*TASK GOAL*: Return, word for word, the lines of the listing below from the one with "Given: Click the help question mark button" through the one with "Viewport: 201px width, 176px height.", and no other lines.

BEGIN PROVIDED RECORDS

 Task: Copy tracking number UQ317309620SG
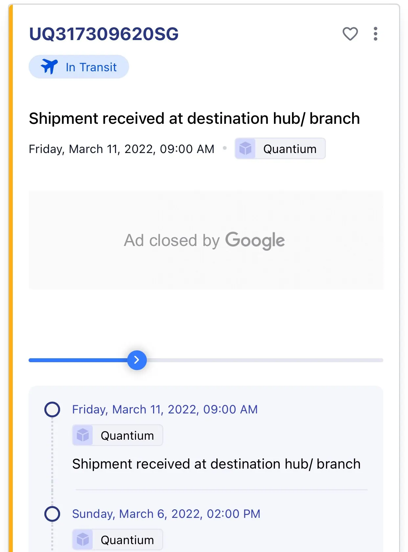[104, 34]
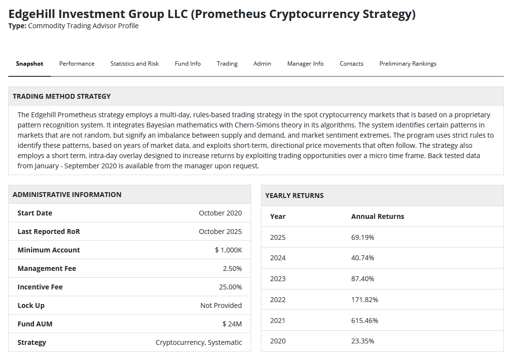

END PROVIDED RECORDS
BEGIN PROVIDED RECORDS

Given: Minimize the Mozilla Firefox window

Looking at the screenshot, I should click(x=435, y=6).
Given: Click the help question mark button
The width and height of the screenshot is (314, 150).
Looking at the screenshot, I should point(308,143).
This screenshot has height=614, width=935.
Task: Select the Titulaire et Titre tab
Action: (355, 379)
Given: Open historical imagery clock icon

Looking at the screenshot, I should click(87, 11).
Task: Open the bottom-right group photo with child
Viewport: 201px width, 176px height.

END PROVIDED RECORDS

*THE ANSWER*:
Given: Click the help question mark button
The width and height of the screenshot is (314, 150).
Looking at the screenshot, I should point(308,143).
This screenshot has height=614, width=935.
Task: Select the Titulaire et Titre tab
Action: (355, 379)
Given: Open historical imagery clock icon

Looking at the screenshot, I should click(87, 11).
Task: Open the bottom-right group photo with child
Viewport: 201px width, 176px height.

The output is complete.